It should be appreciated that FIGS. 8-10B show flowcharts corresponding to the below contemplated technique which would be implemented in the FMCW radar system 50 (FIG. 2). The rectangular elements (typified by element 252 in FIG. 8), herein denoted “processing blocks,” represent computer software instructions or groups of instructions. The diamond shaped elements (typified by element 258 in FIG. 8), herein denoted “decision blocks,” represent computer software instructions, or groups of instructions which affect the execution of the computer software instructions represented by the processing blocks.

Alternatively, the processing and decision blocks represent steps performed by functionally equivalent circuits such as a digital signal processor circuit or an application specific integrated circuit (ASIC). The flow diagrams do not depict the syntax of any particular programming language. Rather, the flow diagrams illustrate the functional information one of ordinary skill in the art requires to fabricate circuits or to generate computer software to perform the processing required of the particular apparatus. It should be noted that many routine program elements, such as initialization of loops and variables and the use of temporary variables are not shown. It will be appreciated by those of ordinary skill in the art that unless otherwise indicated herein, the particular sequence of blocks described is illustrative only and can be varied without departing from the spirit of the invention. Thus, unless otherwise stated the blocks described below are unordered meaning that, when possible, the steps can be performed in any convenient or desirable order.

Referring now to FIG. 8, a process 250 begins at block 252, where a radar RF signal is received, for example, with the FMCW receiving system 66 of FIG. 2.

At block 253, the received radar RF signal is processed, providing a downconverted radar signal, e.g., the downconverted radar signal 73 of FIG. 2.

At block 254, the downconverted radar signal 73 is time sampled, for example by the A/D converter 74 of FIG. 2 to provide time samples 76 (FIG. 2).

As described above, an interfering signal can be present within the time samples. At block 256 the time samples are processed to detect an interfering signal, for example, with the interference detector 78 of FIG. 2. The time samples can be processed, for example, in accordance with techniques described in conjunction with FIGS. 4 and 4A. The processing of the time samples is also further described in conjunction with FIG. 9.
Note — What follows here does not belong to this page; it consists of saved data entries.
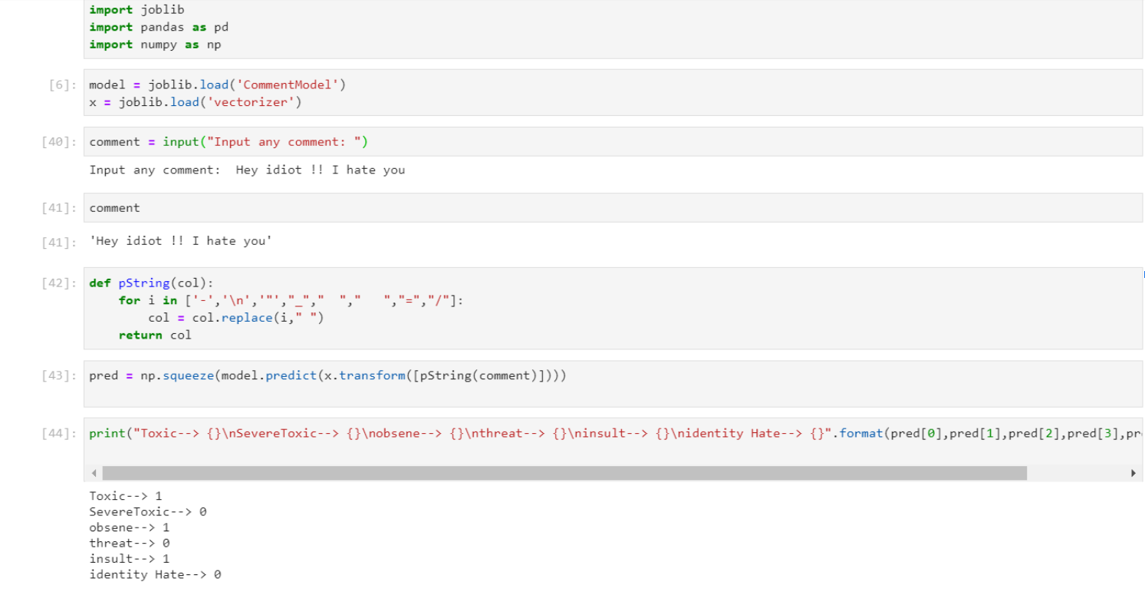Click the left arrow of the horizontal scrollbar

pyautogui.click(x=94, y=473)
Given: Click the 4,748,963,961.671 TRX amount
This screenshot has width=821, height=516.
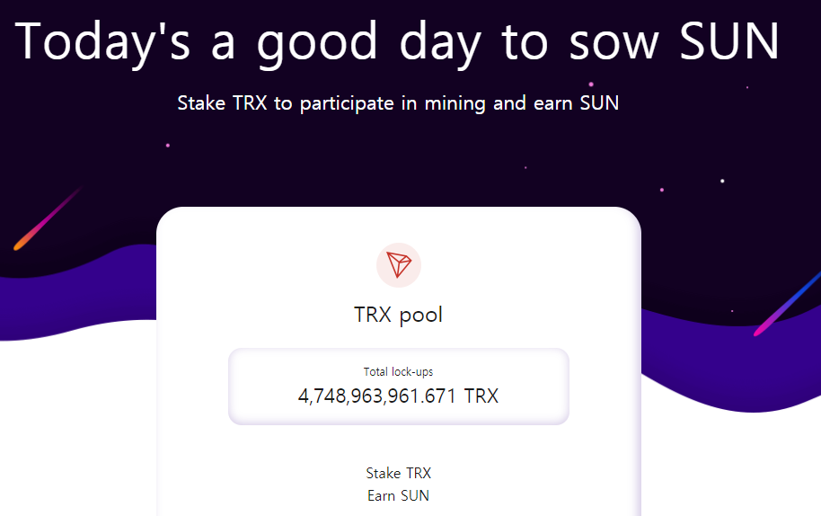Looking at the screenshot, I should [x=399, y=396].
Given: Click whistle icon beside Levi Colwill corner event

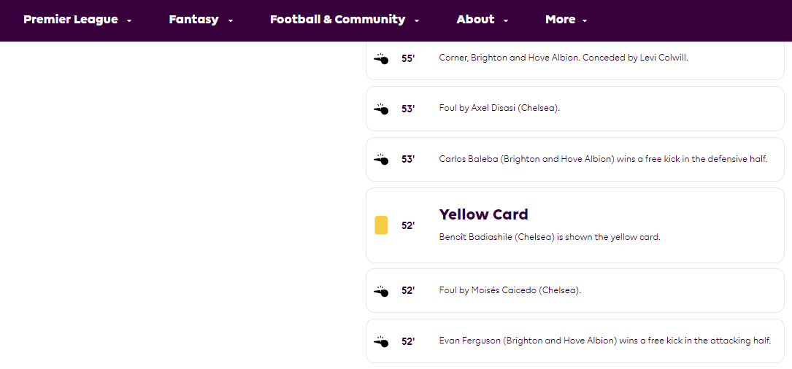Looking at the screenshot, I should click(x=381, y=58).
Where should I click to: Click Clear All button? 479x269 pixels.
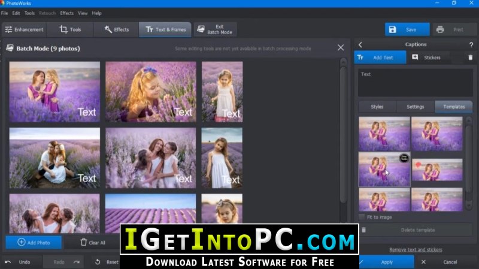93,243
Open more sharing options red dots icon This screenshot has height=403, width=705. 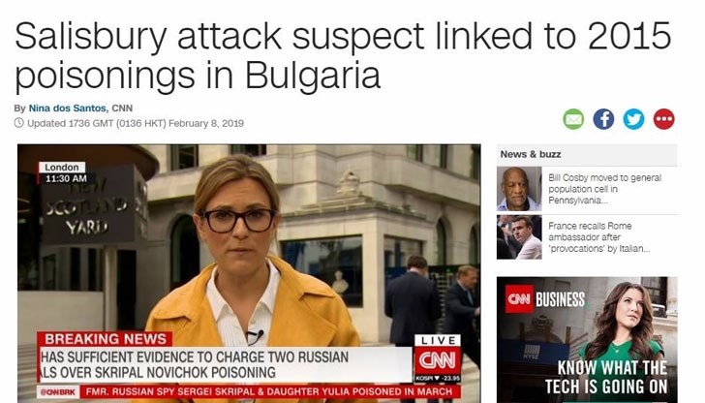(663, 119)
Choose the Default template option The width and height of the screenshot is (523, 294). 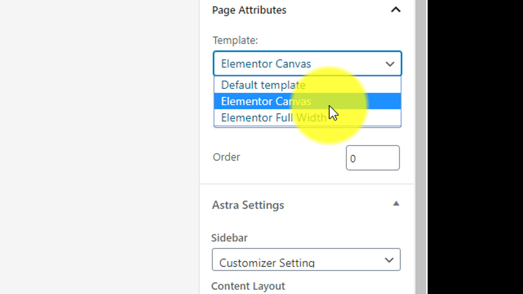[x=263, y=85]
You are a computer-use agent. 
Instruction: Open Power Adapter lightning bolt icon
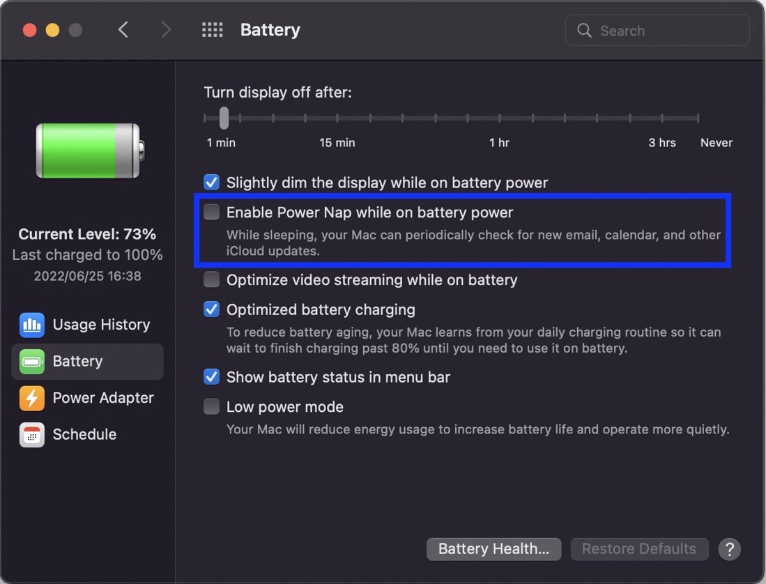click(x=32, y=399)
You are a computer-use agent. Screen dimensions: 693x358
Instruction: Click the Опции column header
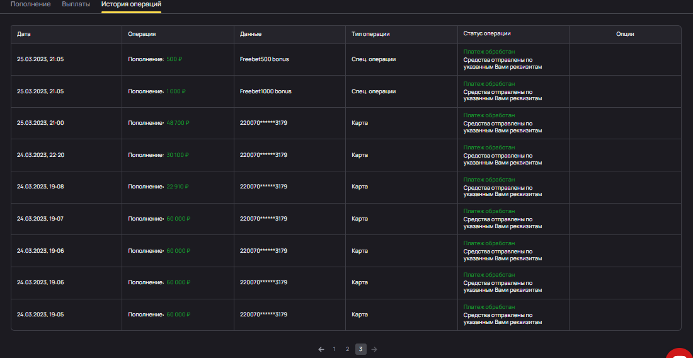pos(624,34)

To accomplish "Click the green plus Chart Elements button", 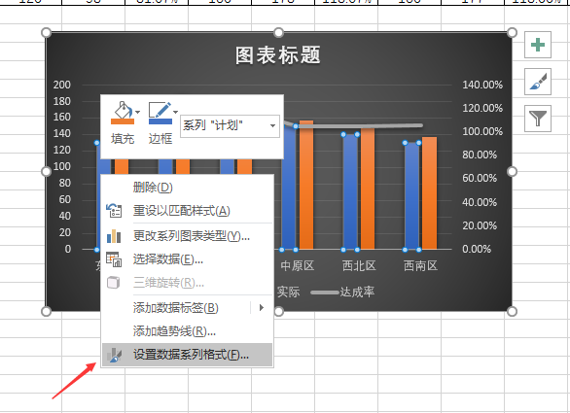I will pyautogui.click(x=538, y=45).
A decision is made at decision block 258 as to whether an interfering signal has been detected. If an interfering signal is detected at block 258, the process continues to block 260, where an extent of the interfering signal is determined, for example, with the interference extent processor 88 of FIG. 2. The determination can be made, for example, in accordance with techniques described in conjunction with FIGS. 4 and 4A. The determination is also further described in conjunction with FIG. 10.
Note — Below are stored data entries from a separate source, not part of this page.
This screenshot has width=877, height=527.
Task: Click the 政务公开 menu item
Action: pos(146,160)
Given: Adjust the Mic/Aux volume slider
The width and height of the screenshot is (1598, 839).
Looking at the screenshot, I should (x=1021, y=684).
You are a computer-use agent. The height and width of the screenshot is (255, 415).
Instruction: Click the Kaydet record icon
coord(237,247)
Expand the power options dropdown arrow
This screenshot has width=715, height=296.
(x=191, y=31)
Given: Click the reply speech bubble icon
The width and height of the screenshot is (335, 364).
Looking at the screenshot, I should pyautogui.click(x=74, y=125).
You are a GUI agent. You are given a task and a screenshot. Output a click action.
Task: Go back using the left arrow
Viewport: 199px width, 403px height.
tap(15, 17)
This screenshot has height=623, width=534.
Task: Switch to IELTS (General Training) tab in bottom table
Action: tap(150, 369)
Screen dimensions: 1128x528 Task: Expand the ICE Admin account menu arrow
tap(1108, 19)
At block 262, the identified interfering signal is removed from the time samples generated at block 254, for example, by the interference removal processor 92 of FIG. 2. The removal can be made, for example, in accordance with techniques described in conjunction with FIGS. 5 and/or 7. The removal is also further described in conjunction with FIGS. 10A and 10B.

At block 264, a signal 94 (FIG. 2) from which the interfering signal is removed, is processed, for example, with the radar return signal processor 82 of FIG. 2 to generate a radar system detection and/or classification of a target, represented by signal 84 of FIG. 2. The processing at block 264 can include, for example, a frequency domain conversion, e.g., an FFT.
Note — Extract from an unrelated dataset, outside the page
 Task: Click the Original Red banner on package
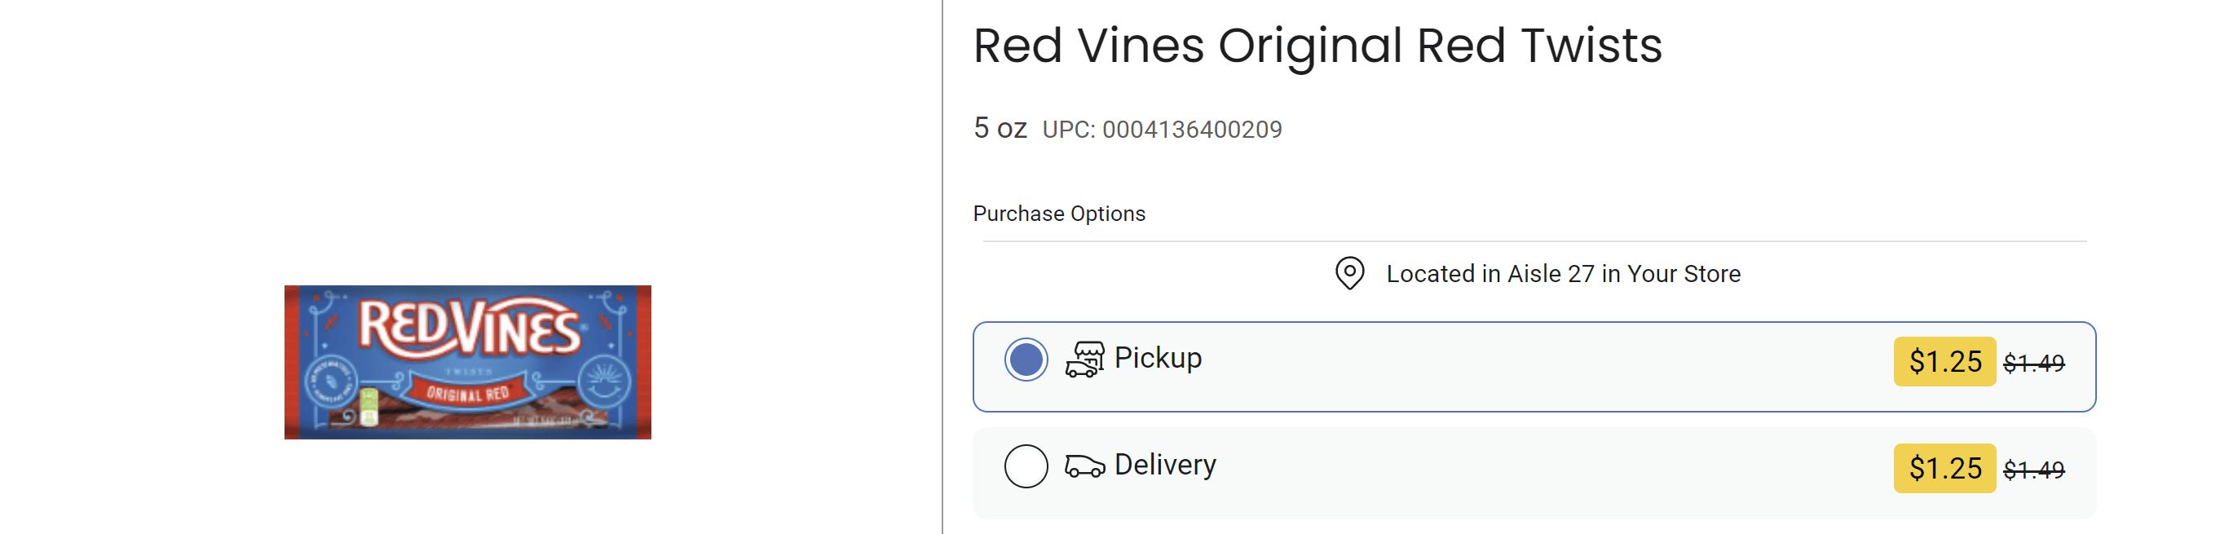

In one particular embodiment, the radar system detection and/or classification of a target can be associated with a vehicle side object detection system, for example, as described in U.S. Pat. No. 6,577,269, issued Jun. 10, 2003. However, the above described system and techniques are not limited to a vehicle application.

Referring now to FIG. 9, a process 300, which can be performed, for example by the interference detector 78 of FIG. 2, begins at block 302 where a slope array having slope array values is generated in accordance with time samples generated at block 254 of FIG. 8. The slope array is represented, for example, by the curve 126 in FIG. 4.

At block 304, a first threshold is generated. In one particular embodiment, the first threshold corresponds to the maximum slope threshold 122 of FIG. 4. At block 306, a second threshold is generated. In one particular embodiment, the second threshold corresponds to the mean slope threshold 124 of FIG. 4.

At block 308, the slope array values generated at block 302 are compared against the first and/or second thresholds generated in blocks 304, 306.

At decision block 310, if at least a selected number of slope array values generated at block 302 reach both the first and second thresholds, then existence of an interfering signal is identified at block 312, i.e., the interfering signal is detected. The selected number can be any number greater than one. In one particular embodiment, the selected number is two. In some embodiments, the selected number is dynamically determined.

As described in conjunction with FIG. 4, in the particular embodiment shown, detection of an interfering signal is made in accordance with the slope array values (curve 126 of FIG. 4) reaching (exceeding or equaling) both the first and second thresholds (maximum slope and mean slope thresholds 122, 124) generated in blocks 304 and 306. In another embodiment, detection of an interfering signal is made in accordance with the slope array values reaching (exceeding or equaling) only the first threshold (maximum slope threshold 122). In yet another embodiment, detection of an interfering signal is made in accordance with the slope array values reaching (exceeding or equaling) only the second threshold (mean slope threshold 124).

If, at decision block 310, none of the slope array values reach the first and second threshold, then at block 314, no interfering signal is detected.

It will be understood that the process 300 can be performed on data corresponding, for example, to one radar chirp, and the process 300 can be repeated for each subsequent radar chirp, or for selected ones of successive radar chirps.

The process 300 is described in conjunction with a slope array having slope values, a corresponding maximum slope threshold, and a corresponding mean slope threshold. However, as described, for example, in conjunction with FIG. 4, in other embodiments, other array types having other array value types can be used along with corresponding maximum and mean thresholds associated with the other array value types.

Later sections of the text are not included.